TEXT BLOCK —
The Johnson brothers today are considered two of the most important figures in early 20th century Black intellectual and artistic circles — and they would be considered so even if they had not written “Lift Ev’ry Voice and Sing.”

James Weldon Johnson

James was an author, lyricist, poet, diplomat, attorney, and leader of the National Association for the Advancement of Colored People (NAACP). Born in 1871 in Jacksonville, Florida, he was trained in music and other subjects by his mother, who was a schoolteacher. James graduated from Atlanta University with undergraduate (1894) and graduate (1904) degrees, and later studied at Columbia University. While teaching school early in his career, he began studying law and in 1898 became the first Black man admitted to the Florida Bar since Reconstruction.

During this period, James was also a poet, writer, and lyricist, and in 1901 he and his brother John Rosamond Johnson (who went by J. Rosamond Johnson) went to New York, where they wrote some 200 songs for the Broadway musical stage. In New York, James began making connections to influential members of the Black community. After serving as treasurer for the Colored Republican Club, Johnson was appointed the US consul in Venezuela by President Theodore Roosevelt in 1906. Three years later, Johnson was moved to Nicaragua to serve as consul there. During this time, Johnson continued to write poetry and anonymously published his novel, The Autobiography of an Ex-Colored Man (1912), a story of a young biracial man living in the post-Reconstruction era.

ENTRIES SHOWN —
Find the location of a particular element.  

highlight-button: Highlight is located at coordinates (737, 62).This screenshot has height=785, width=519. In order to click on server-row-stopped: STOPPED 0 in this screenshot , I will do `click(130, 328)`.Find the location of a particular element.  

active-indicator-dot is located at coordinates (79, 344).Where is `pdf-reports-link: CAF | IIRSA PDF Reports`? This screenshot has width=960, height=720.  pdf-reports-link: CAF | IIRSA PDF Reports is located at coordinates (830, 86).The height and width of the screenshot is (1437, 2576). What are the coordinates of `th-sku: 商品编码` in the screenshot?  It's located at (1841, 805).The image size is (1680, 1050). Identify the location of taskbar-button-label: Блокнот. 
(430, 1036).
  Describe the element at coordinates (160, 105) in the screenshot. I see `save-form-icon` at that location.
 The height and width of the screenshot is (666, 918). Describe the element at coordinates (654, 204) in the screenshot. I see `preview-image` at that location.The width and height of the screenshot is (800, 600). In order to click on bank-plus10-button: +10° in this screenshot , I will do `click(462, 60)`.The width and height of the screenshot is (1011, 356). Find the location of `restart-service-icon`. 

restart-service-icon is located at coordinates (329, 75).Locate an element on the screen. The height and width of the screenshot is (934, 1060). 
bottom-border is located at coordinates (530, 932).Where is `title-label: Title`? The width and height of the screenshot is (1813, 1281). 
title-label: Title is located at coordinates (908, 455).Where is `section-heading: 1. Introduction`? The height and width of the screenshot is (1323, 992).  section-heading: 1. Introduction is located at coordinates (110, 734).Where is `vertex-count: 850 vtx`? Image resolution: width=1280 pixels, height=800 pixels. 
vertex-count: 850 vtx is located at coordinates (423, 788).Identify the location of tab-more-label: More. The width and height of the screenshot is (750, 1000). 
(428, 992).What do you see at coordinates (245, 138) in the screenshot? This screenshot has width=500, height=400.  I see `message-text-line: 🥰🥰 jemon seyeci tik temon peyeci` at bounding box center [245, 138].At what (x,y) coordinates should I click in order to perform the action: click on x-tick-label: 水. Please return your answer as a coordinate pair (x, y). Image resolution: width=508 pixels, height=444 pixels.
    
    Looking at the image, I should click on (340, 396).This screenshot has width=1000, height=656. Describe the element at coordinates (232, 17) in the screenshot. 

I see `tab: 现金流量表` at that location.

REQUEST — Retype the full passage about the Johnson brothers and James Weldon Johnson from above, word for word, with every line in its original order.

SOLUTION TO THE PROBLEM —
The Johnson brothers today are considered two of the most important figures in early 20th century Black intellectual and artistic circles — and they would be considered so even if they had not written “Lift Ev’ry Voice and Sing.”

James Weldon Johnson

James was an author, lyricist, poet, diplomat, attorney, and leader of the National Association for the Advancement of Colored People (NAACP). Born in 1871 in Jacksonville, Florida, he was trained in music and other subjects by his mother, who was a schoolteacher. James graduated from Atlanta University with undergraduate (1894) and graduate (1904) degrees, and later studied at Columbia University. While teaching school early in his career, he began studying law and in 1898 became the first Black man admitted to the Florida Bar since Reconstruction.

During this period, James was also a poet, writer, and lyricist, and in 1901 he and his brother John Rosamond Johnson (who went by J. Rosamond Johnson) went to New York, where they wrote some 200 songs for the Broadway musical stage. In New York, James began making connections to influential members of the Black community. After serving as treasurer for the Colored Republican Club, Johnson was appointed the US consul in Venezuela by President Theodore Roosevelt in 1906. Three years later, Johnson was moved to Nicaragua to serve as consul there. During this time, Johnson continued to write poetry and anonymously published his novel, The Autobiography of an Ex-Colored Man (1912), a story of a young biracial man living in the post-Reconstruction era.